Apparently, that part of the discussion was over. “We will,” Chomps said. “Good night.”

Which was just as well. The better Terry was in position to protect him, the better he would be in position to protect her.

* * *

“You scared them,” Terry said as she and Chomps walked down the quiet hallway toward the rooms.

“You have a problem with that?” Chomps countered. The adrenaline rush of the evening’s events had long since passed, leaving him tired and on edge. First exile from his chosen profession, then spinning his wheels as carpenter’s assistant in the middle of nowhere, and now up to his eyebrows in a murder investigation. Not exactly the way he’d seen his life going a few months ago.
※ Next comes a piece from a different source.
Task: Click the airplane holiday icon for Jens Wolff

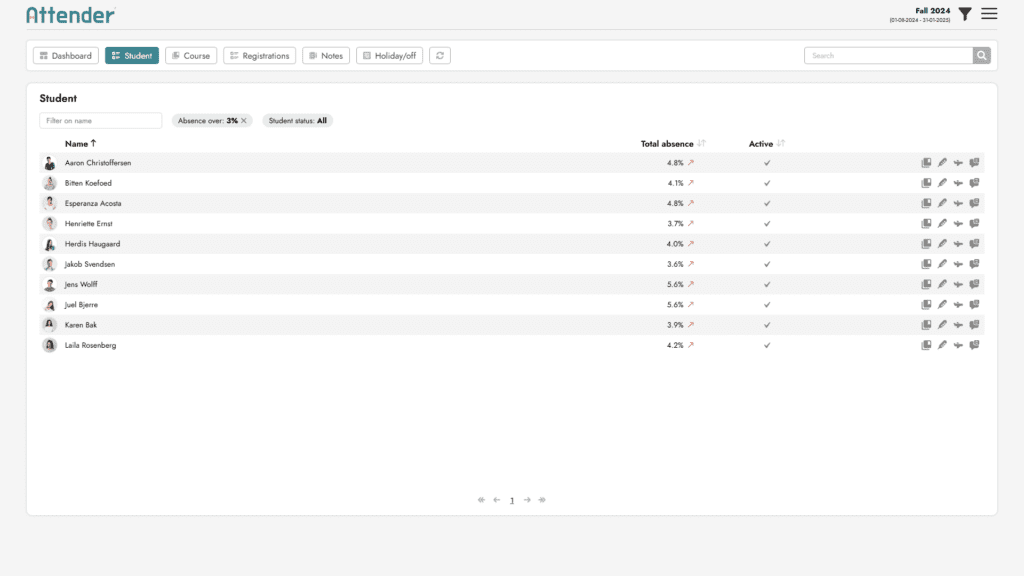Action: pos(958,285)
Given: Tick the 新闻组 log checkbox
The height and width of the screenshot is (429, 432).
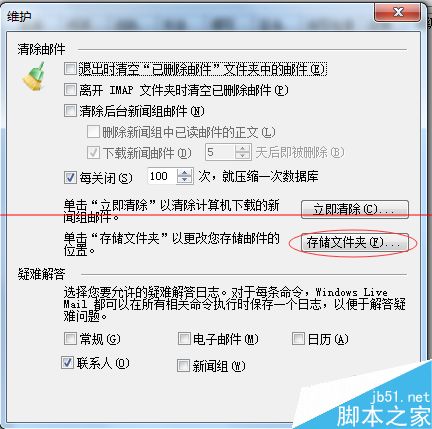Looking at the screenshot, I should 183,366.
“Not with the message,” Terry said. “Only with the delivery.”

Chomps shook his head. “I’m too tired to soft-sugar anything. There’s nothing wrong with being scared if it keeps you alert. And alive.”
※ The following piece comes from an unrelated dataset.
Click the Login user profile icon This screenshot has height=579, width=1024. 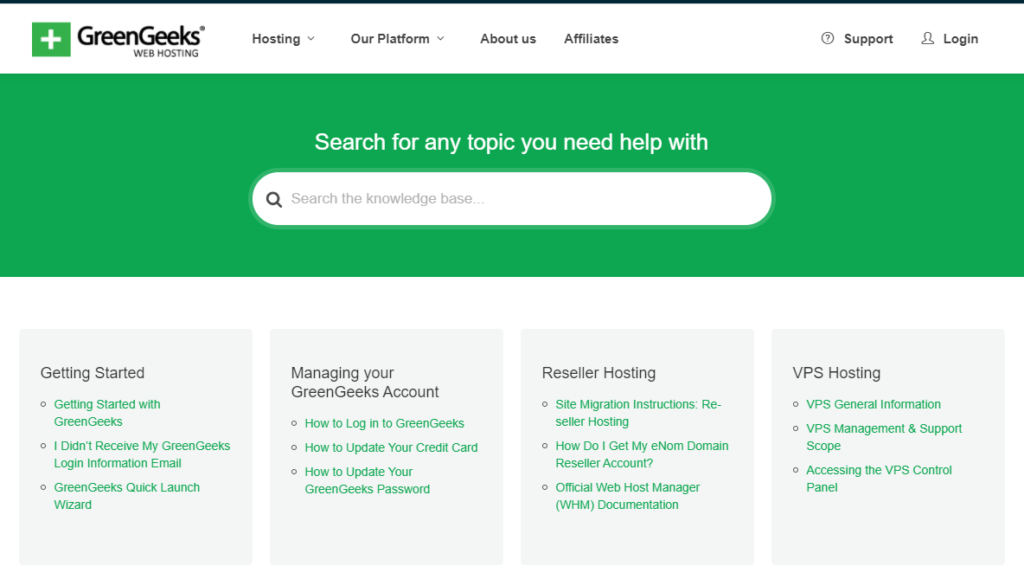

“I suppose,” Terry said. “It’s not like they can’t take a shock. But next time, you feed me the bad news and let me decide how to hand it over.”

“Fine,” Chomps said. “Our very next murder case. Promise.”

“Right. Our next one.” She was silent for the next few steps. “I take it this isn’t your first time?”

“My first time with a murder?”

“Your first time sticking your nose where it doesn’t belong,” Terry said flatly.

Chomps shook his head. “I just came here to help with your parents’ remodeling.”

“Right. I forgot.” She looked sideways at him. “So who exactly should I be asking about you? The Royal Investigation Division? The Navy? The Palace itself?”

Chomps winced. “I really wish you wouldn’t. There could be…unpleasant repercussions.”

“I’ll just bet there could,” Terry said, still eyeing him. “Okay, fine. I’ll let you run with it. For now. Just know that I’ll be watching you very closely.”

“Understood,” Chomps said. “Thanks.”

“You’re welcome,” she said. “But I suggest you hold your applause until the end of the show. So what are you going to look for on the employee list? Someone who’s suddenly come into money?”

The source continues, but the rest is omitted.